## Task requirements
Recast the data below as a Markdown table with the columns Row and Line, giving each nonblank line its own numbered row and skipping blank lines. Leave the pictures out.

BEGIN Input records

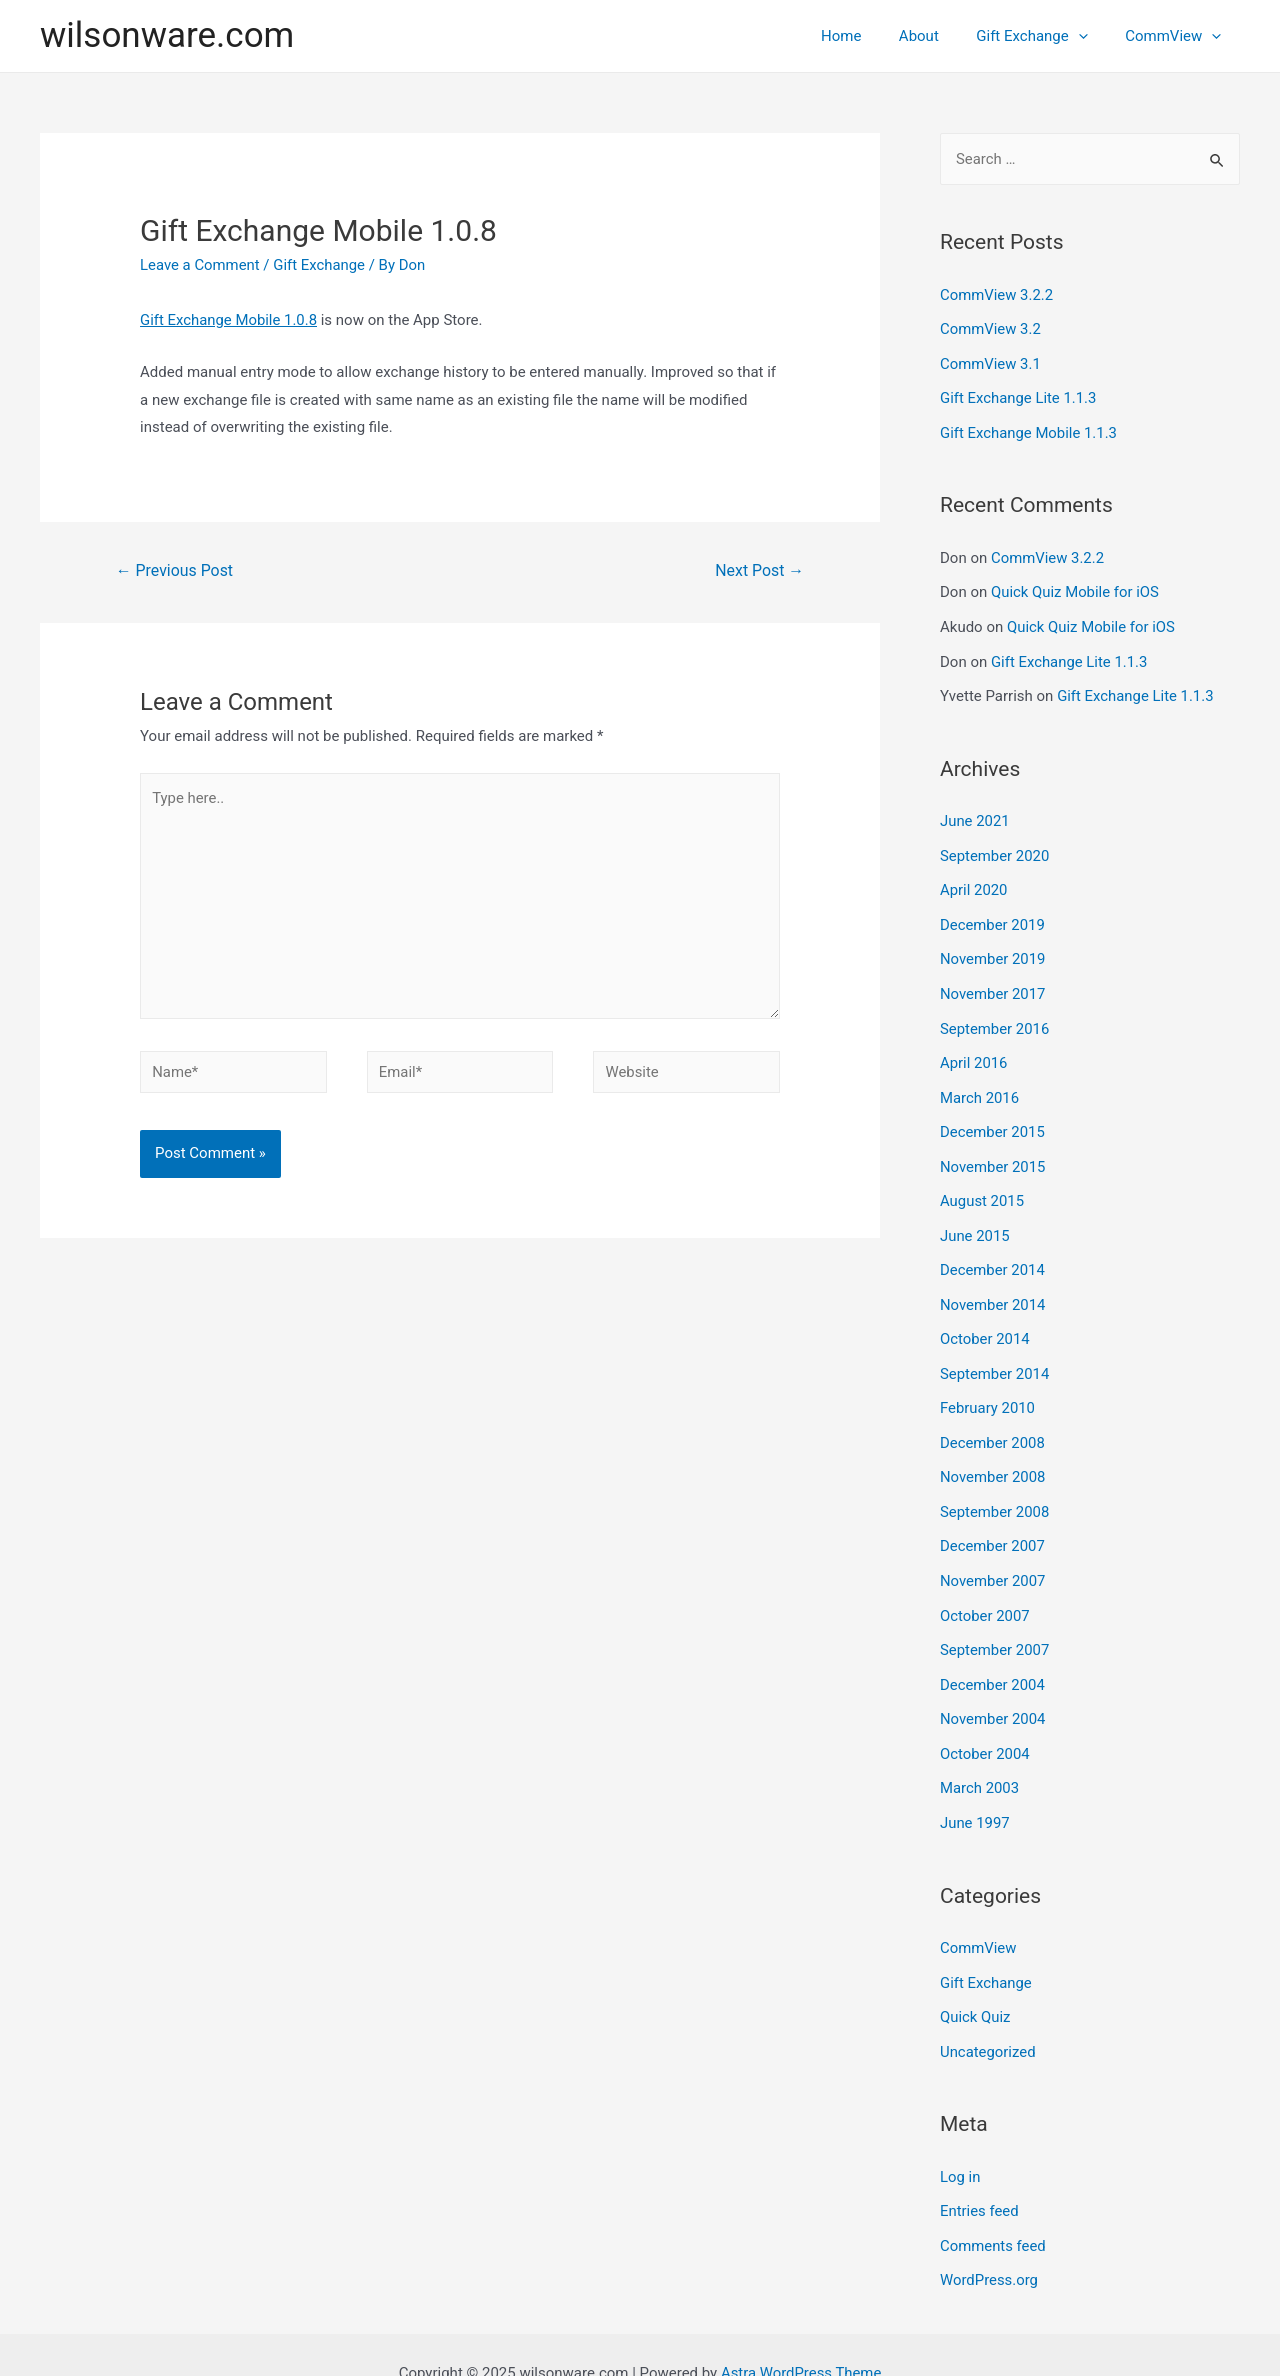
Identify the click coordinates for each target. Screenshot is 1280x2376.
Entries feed (979, 2176)
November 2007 (993, 1556)
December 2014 (993, 1252)
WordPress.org (989, 2244)
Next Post (760, 570)
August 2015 (982, 1185)
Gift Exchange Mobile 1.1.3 (1029, 430)
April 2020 (974, 881)
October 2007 (985, 1590)
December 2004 (993, 1657)
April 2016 (974, 1050)
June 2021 (975, 814)
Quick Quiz (975, 1984)
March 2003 (980, 1759)
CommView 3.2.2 (997, 295)
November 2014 (993, 1286)
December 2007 (993, 1522)
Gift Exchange (1042, 36)
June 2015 (975, 1219)
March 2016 (980, 1084)
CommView (1177, 36)
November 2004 (993, 1691)
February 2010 (988, 1387)
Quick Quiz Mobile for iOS (1075, 588)
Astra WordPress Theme (801, 2335)
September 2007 (995, 1624)
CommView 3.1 (991, 362)
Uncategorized (988, 2018)
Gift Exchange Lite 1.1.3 (1019, 396)
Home (867, 36)
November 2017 (993, 982)
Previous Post (175, 570)
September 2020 (995, 847)
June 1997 (975, 1792)
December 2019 (993, 915)
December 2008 (993, 1421)
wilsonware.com (167, 35)
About (938, 36)
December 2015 (993, 1117)
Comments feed (993, 2210)
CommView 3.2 (991, 328)
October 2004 (985, 1725)
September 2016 (995, 1016)
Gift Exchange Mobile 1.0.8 (229, 320)
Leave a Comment (200, 265)
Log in (960, 2143)
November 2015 (993, 1151)
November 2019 (993, 949)
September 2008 (995, 1489)
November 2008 (993, 1455)
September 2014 (995, 1354)
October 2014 (985, 1320)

END Input records

## Result of this exercise
| Row | Line |
|---|---|
| 1 | Identify the click coordinates for each target. Screenshot is 1280x2376. |
| 2 | Entries feed (979, 2176) |
| 3 | November 2007 (993, 1556) |
| 4 | December 2014 (993, 1252) |
| 5 | WordPress.org (989, 2244) |
| 6 | Next Post (760, 570) |
| 7 | August 2015 (982, 1185) |
| 8 | Gift Exchange Mobile 1.1.3 (1029, 430) |
| 9 | April 2020 (974, 881) |
| 10 | October 2007 (985, 1590) |
| 11 | December 2004 (993, 1657) |
| 12 | April 2016 (974, 1050) |
| 13 | June 2021 (975, 814) |
| 14 | Quick Quiz (975, 1984) |
| 15 | March 2003 (980, 1759) |
| 16 | CommView 3.2.2 (997, 295) |
| 17 | November 2014 (993, 1286) |
| 18 | December 2007 (993, 1522) |
| 19 | Gift Exchange (1042, 36) |
| 20 | June 2015 (975, 1219) |
| 21 | March 2016 (980, 1084) |
| 22 | CommView (1177, 36) |
| 23 | November 2004 (993, 1691) |
| 24 | February 2010 (988, 1387) |
| 25 | Quick Quiz Mobile for iOS (1075, 588) |
| 26 | Astra WordPress Theme (801, 2335) |
| 27 | September 2007 (995, 1624) |
| 28 | CommView 3.1 (991, 362) |
| 29 | Uncategorized (988, 2018) |
| 30 | Gift Exchange Lite 1.1.3 (1019, 396) |
| 31 | Home (867, 36) |
| 32 | November 2017 (993, 982) |
| 33 | Previous Post (175, 570) |
| 34 | September 2020 (995, 847) |
| 35 | June 1997 (975, 1792) |
| 36 | December 2019 (993, 915) |
| 37 | December 2008 (993, 1421) |
| 38 | wilsonware.com (167, 35) |
| 39 | About (938, 36) |
| 40 | December 2015 (993, 1117) |
| 41 | Comments feed (993, 2210) |
| 42 | CommView 3.2 (991, 328) |
| 43 | October 2004 (985, 1725) |
| 44 | September 2016 (995, 1016) |
| 45 | Gift Exchange Mobile 1.0.8 (229, 320) |
| 46 | Leave a Comment (200, 265) |
| 47 | Log in (960, 2143) |
| 48 | November 2015 (993, 1151) |
| 49 | November 2019 (993, 949) |
| 50 | September 2008 (995, 1489) |
| 51 | November 2008 (993, 1455) |
| 52 | September 2014 (995, 1354) |
| 53 | October 2014 (985, 1320) |